Elle semble d’abord prendre le contre-pied parfait des précédents romans exaltant la société patriarcale de l’aristocratie terrienne. Ici, les hommes sont tout bonnement réduits à l’état de pantins manipulés en permanence par une femme prédatrice soucieuse d’assurer financièrement ses caprices sentimentaux. Fidèle aux écrits, le film fait rire à de nombreuses reprises, tant l’héroïne principale étonne par sa capacité à créer des intrigues de toute pièce dans le seul but de servir ses intérêts. Lady Susan Vernon fait voler en éclat l’idéal de soumission, de docilité, de douceur, d’abnégation, de pudeur, de respect des convenances propres à l’épouse modèle et à la mère emblématique de son époque.
Les surprenants déboires de Jane Austen
C’est d’ailleurs la raison majeure pour laquelle le film est encensé par toute la presse de gauche, croyant tenir en Lady Susan l’effigie d’un féminisme pionnier, voire d’une Marianne british en guerre contre les principes de l’aristocratie. En réalité, le film a deux tranchants, et l’on se rend bien vite compte que la caricature légère et amusante de l’aristocratie anglaise occasionne par là même une remontée en surface de thèmes pas franchement de gauche : la valeur de l’éducation, le commandement d’honorer son père et sa mère, le respect de la vie privée, de l’intimité, la question de l’autorité, de la justice et du respect d’autrui dans les relations. Autant Lady Susan apparaît-t-elle une figure féminine du roué, brisant les bienséances, autant brise-t-elle aussi certains tabous propres à notre société comme celui de l’inconsistance de la figure du père et de l’homme en général, devenu faible, déficient, peu inspirant, irresponsable et donc méprisable.  

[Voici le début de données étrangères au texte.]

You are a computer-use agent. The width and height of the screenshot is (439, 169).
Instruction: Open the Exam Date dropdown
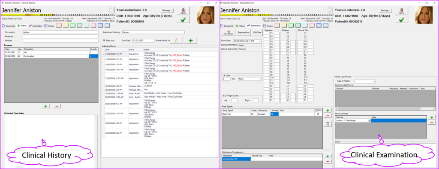coord(260,41)
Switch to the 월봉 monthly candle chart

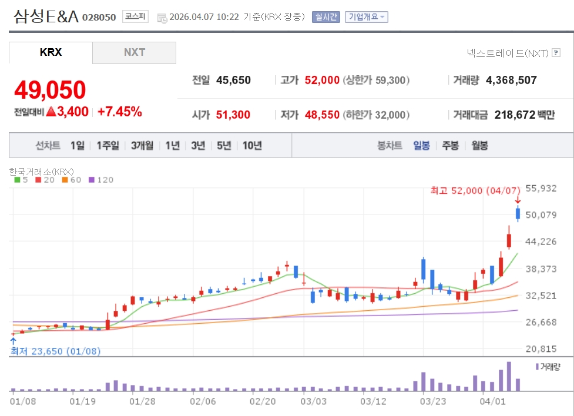click(479, 146)
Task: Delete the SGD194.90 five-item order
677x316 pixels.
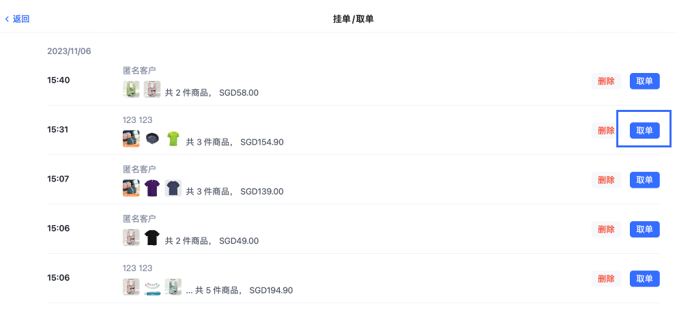Action: pos(606,279)
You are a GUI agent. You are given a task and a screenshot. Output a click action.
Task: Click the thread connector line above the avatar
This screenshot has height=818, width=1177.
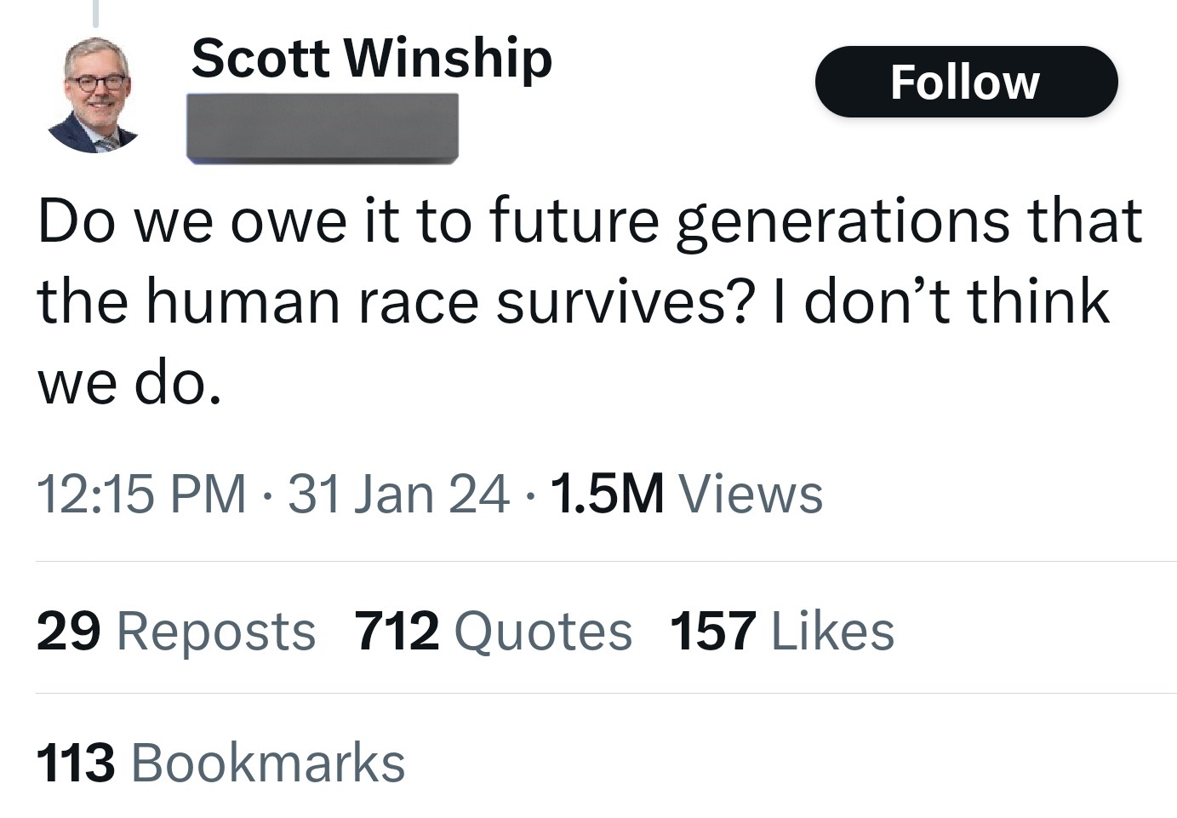tap(95, 13)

L’humour de Jane Austen reste ainsi à interpréter avec un certain recul. L’incroyable posture de son personnage principal, arborant une féminité à la fois dangereuse et fascinante, n’est pas seulement le reflet d’une émancipation sotte et impertinente. Elle sonne également comme un avertissement audacieux, presque viril, à la gent masculine : voyez dans quel état de consternation nous sommes capables de jeter le monde si vous ne cessez pas d’être ridicules ! Jouant beaucoup de dialogues décalés dont une grande partie des mots a disparu de notre langue courante, le film Love & Friendship tombe un peu comme un ovni dans nos salles. Malheureusement trop bref (1h30), le scénario ne prend pas suffisamment le temps de développer l’histoire des autres personnages, et se repose sur une prestation solide des acteurs.